(EXTRAIT À LIRE)
En bref
Longtemps dévolu aux hommes, le métier de peintre sera bientôt parfaitement mixte. D’année en année, de plus en plus de femmes se dirigent vers ce secteur d’activité. La preuve avec Joëlle Métreau, qui a réussi à imposer sa légitimité professionnelle sur les chantiers au tournant des années 2000, à une époque où le métier était encore peu mixte. Elle est devenue, en 2005, formatrice à l’Afpa de Rochefort, où, sa personnalité affirmée fait merveille.
« Joëlle Métreau, c’est vraiment un personnage ! Elle a selon moi toutes les caractéristiques d’une femme au travail : elle est très organisée, très cartésienne, très minutieuse. Mais elle a aussi un fort caractère. Elle est simple, directe et ne fait pas de manières. Lorsqu’elle a quelque chose à vous dire, elle vous le dit ! Et puis, elle connaît bien son boulot et je lui dois beaucoup » Jean-Sébastien Frugier, 41 ans, ancien professeur de sport, ne tarit pas d’éloges sur celle qui fut, l’année dernière, pendant 6 mois, sa formatrice et son mentor au métier de peintre en bâtiment à l’Afpa de Rochefort.
Une formatrice qui s'investit à fond dans ses projets
« Lorsque je suis entrée dans l’association, en mars 2005, j’étais la seule femme formatrice à Rochefort sur cette discipline et je le suis toujours ! » annonce Joëlle Métreau. Sur tous les centres Afpa, on doit être une dizaine aujourd’hui, ce qui prouve que la profession se féminise » D’ailleurs, environ 40% des effectifs de sa formation sont des femmes.
Une tendance que confirme Jean-Sébastien Frugier : « Joëlle a un côté brut de décoffrage. S’il le faut, elle n’hésite pas à passer par l’épreuve de force car elle ne se démonte jamais et possède de la poigne, tout en sachant doser… Par exemple, l’année dernière, nous avions dans notre groupe un gars qui sortait de prison. Tout le monde se disait que, vu son caractère récalcitrant, il n’allait pas rester longtemps parmi nous. Mais Joëlle est parvenue à le faire aller au bout de sa formation… Même avec mes 11 années de professorat, je ne suis pas sûr que j’aurais pu réussir à obtenir le même résultat ! »

Données des cibles de clic
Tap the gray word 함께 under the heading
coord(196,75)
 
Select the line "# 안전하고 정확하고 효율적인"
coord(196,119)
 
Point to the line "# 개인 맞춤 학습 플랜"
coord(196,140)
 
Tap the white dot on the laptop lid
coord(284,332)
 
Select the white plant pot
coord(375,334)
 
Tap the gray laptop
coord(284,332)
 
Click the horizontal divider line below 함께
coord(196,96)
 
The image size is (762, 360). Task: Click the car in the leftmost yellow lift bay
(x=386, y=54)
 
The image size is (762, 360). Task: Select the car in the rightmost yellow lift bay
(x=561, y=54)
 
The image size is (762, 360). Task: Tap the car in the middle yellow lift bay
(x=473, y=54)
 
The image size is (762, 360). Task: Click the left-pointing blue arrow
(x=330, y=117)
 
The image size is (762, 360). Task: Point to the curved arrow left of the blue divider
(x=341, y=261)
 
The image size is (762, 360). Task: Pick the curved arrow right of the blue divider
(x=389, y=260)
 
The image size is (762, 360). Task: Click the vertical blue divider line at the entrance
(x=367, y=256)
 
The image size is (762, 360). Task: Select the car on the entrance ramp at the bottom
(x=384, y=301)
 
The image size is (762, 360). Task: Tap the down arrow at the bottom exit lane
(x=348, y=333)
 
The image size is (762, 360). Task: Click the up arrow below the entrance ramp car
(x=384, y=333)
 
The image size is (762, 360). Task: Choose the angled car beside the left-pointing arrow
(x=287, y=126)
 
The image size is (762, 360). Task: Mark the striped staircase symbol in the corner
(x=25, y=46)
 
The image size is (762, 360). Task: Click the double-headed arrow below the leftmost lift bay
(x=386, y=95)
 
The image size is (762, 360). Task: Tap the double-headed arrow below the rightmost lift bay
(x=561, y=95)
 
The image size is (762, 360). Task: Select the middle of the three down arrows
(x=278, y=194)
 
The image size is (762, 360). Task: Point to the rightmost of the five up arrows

(TRAVAIL À FAIRE)
1) Dans le texte sur Joëlle Métreau, réécrivez sous forme de liste le paragraphe qui commence par « Longtemps dévolu aux hommes » en conservant ses informations principales.
2) Recopiez un passage du texte sur Joëlle Métreau. Commencez aux mots « Une formatrice qui » et arrêtez-vous après « sont des femmes. ».
3) Répondez aux questions suivantes à partir du texte sur Joëlle Métreau.
(a) En quelle année Joëlle Métreau est-elle devenue formatrice à l'Afpa de Rochefort ?
(b) Quel âge a Jean-Sébastien Frugier, et quel métier exerçait-il auparavant ?
(c) Environ quelle proportion des effectifs de la formation de Joëlle Métreau sont des femmes ?
Ces enregistrements proviennent d'une source distincte de celle du texte.

(CORRIGÉ DES EXERCICES)
1)
- Le métier de peintre, longtemps réservé aux hommes, sera bientôt parfaitement mixte.
- De plus en plus de femmes s'orientent chaque année vers ce secteur.
- Joëlle Métreau a imposé sa légitimité professionnelle sur les chantiers au tournant des années 2000, alors que le métier était encore peu mixte.
- En 2005, elle est devenue formatrice à l'Afpa de Rochefort, où sa personnalité affirmée fait merveille.

2)
Une formatrice qui s'investit à fond dans ses projets
« Lorsque je suis entrée dans l’association, en mars 2005, j’étais la seule femme formatrice à Rochefort sur cette discipline et je le suis toujours ! » annonce Joëlle Métreau. Sur tous les centres Afpa, on doit être une dizaine aujourd’hui, ce qui prouve que la profession se féminise » D’ailleurs, environ 40% des effectifs de sa formation sont des femmes.

3)
(a) En 2005.
(b) Il a 41 ans et il était professeur de sport.
(c) Environ 40 %.